■ **Work to be completed**
Images in the data are to be skipped, while every line is restated exactly as written.

■ **Material provided**
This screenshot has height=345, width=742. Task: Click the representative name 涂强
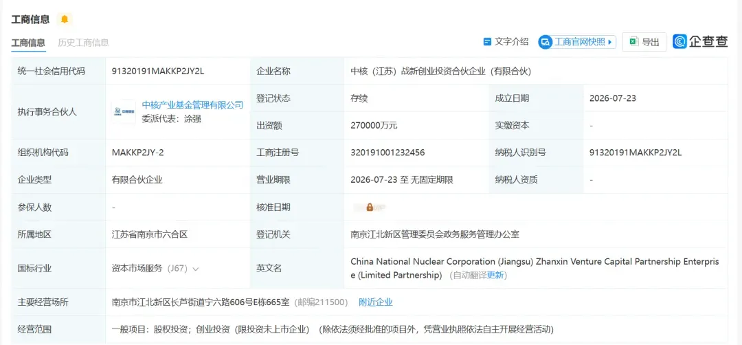tap(192, 119)
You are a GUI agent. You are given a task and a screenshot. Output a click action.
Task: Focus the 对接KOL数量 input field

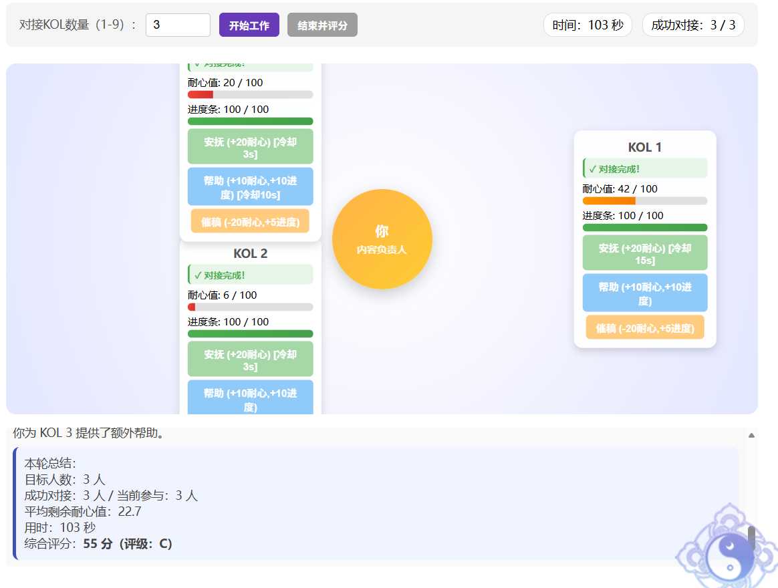pyautogui.click(x=178, y=25)
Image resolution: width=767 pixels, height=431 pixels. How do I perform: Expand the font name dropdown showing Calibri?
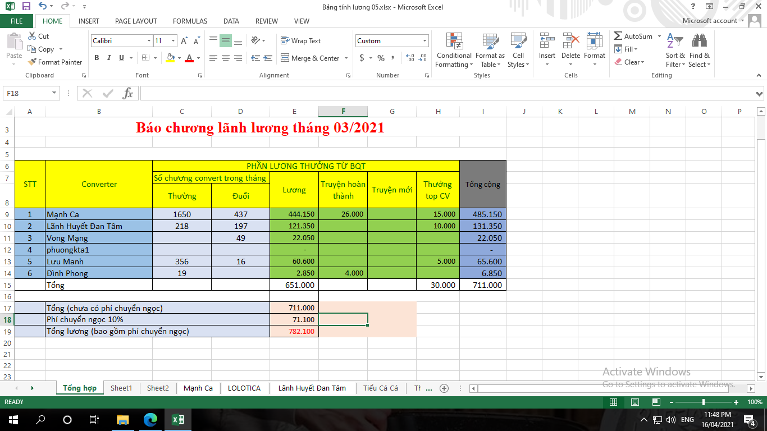[x=149, y=41]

■ **Written solution**
This screenshot has height=345, width=742. Task: Click the representative name 涂强
tap(192, 119)
You are a GUI agent. You are given a task and a screenshot. Output a click action.
Task: Focus the 对接KOL数量 input field

pyautogui.click(x=178, y=25)
Image resolution: width=767 pixels, height=431 pixels. How do I perform: Expand the font name dropdown showing Calibri?
[x=149, y=41]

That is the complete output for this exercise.